Aziz Ansari's anticipated Netflix series Master of None may have just premiered early on Nov. 6, but since Netflix released the whole series at once, it will likely be consumed in just a few days by eager fans. That means the long wait to see if Master of None will return for Season 2 will begin merely hours after Season 1's debut. Ansari's tale of a thirty-something actor navigating love, family, and career aspirations has yet to be confirmed for a second season, but it sounds like Netflix has another big winner on its hands, and probably won't go too long before announcing a new season. Update: On Feb. 11, Aziz Ansari confirmed that Master of None will return for Season 2 in 2017.
Master of None is Ansari's brainchild — he serves as co-creator, co-writer, executive producer, and the star — and the show seems to be heavily influenced by his findings when working on his book Modern Romance, along with personal experiences confronting race and gender relations in American culture. Master of None may at first glance seem like just another show about attractive people living in the city and getting into wacky hijinks as they search for love, but it has larger ambitions, which would certainly be helped by it getting a second season. In fact, judging from critical response and people's excitement to watch the show it's not so much a question of "Will Master of None be getting a second season?" as much as "When will Master of None be getting a second season?" So while we wait for the (hopefully) good news, here are the qualities that make Master of None Season 2 such a safe bet.
Ansari is the star of the series, but he's surrounded himself with a lot of very talented performers. SNL alum Noël Wells, Eric Warenheim of anti-comedy masterminds Tim & Eric, and Dear White People's Lena Waithe make up some of Ansari's hang-out group. The cast also features Kelvin Yu, Ravi Patel, and voice-actor extraordinaire H. Jon Benjamin in a rare on-camera role. The most interesting choice, and one of the best, is the casting of Ansari's actual parents as the parents of his character, Dev. Shoukath and Fatima Ansari bring a very real presence to the show, and they both — unsurprisingly — have great chemistry with their son.
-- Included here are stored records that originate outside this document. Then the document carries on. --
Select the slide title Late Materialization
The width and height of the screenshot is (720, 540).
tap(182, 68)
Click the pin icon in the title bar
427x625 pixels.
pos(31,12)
If, for whatever reason, Master Of None doesn't get a second season, then at the very least, the Ansari parents should get their own show.
Millennials Love Shows About Millennial Love
Master of None follows a long line of television programs about people, ranging from their mid-twenties to early thirties, who don't know what they're doing with life and are just trying to stay afloat while looking for love and success. This template helped make Girls such a huge success, as well as shows like Broad City, You're The Worst, and Man Seeking Woman. Master of None takes a different approach by incorporating a diverse cast from the get-go, which other seris have struggled with. Master of None may be another in a long-line of similar shows, but its presentation and voice are all its own, which means similarly lost twenty-somethings and thirty-somethings should flock to Netflix to see a fresh new take on their own lives.
Early reviews are starting to be published for Master of None, and they're all incredibly positive. Maureen Ryan of Variety said, "' Master of None ' is proof that when approached with genuine curiosity, witty self-awareness and clear-eyed intelligence, topics like race, immigration, sexism and entitlement can be terrific fodder for comedy." While Molly Eichel of The A.V. Club said, "Ansari and [co-creator Alan] Yang come out of the gate strong, showcasing who they are and how they view the world with a clarity and assuredness that few others have been able to master." Already boasting such strong critical acclaim, a lot of people will surely be giving Master of None a watch on its very first day.
Between its fantastic cast, relatable and interesting subject matter, and the fact that it's straight-up good, Master of None is set to be one of the biggest new series of 2015, and will likely be one of the best returning series of 2016.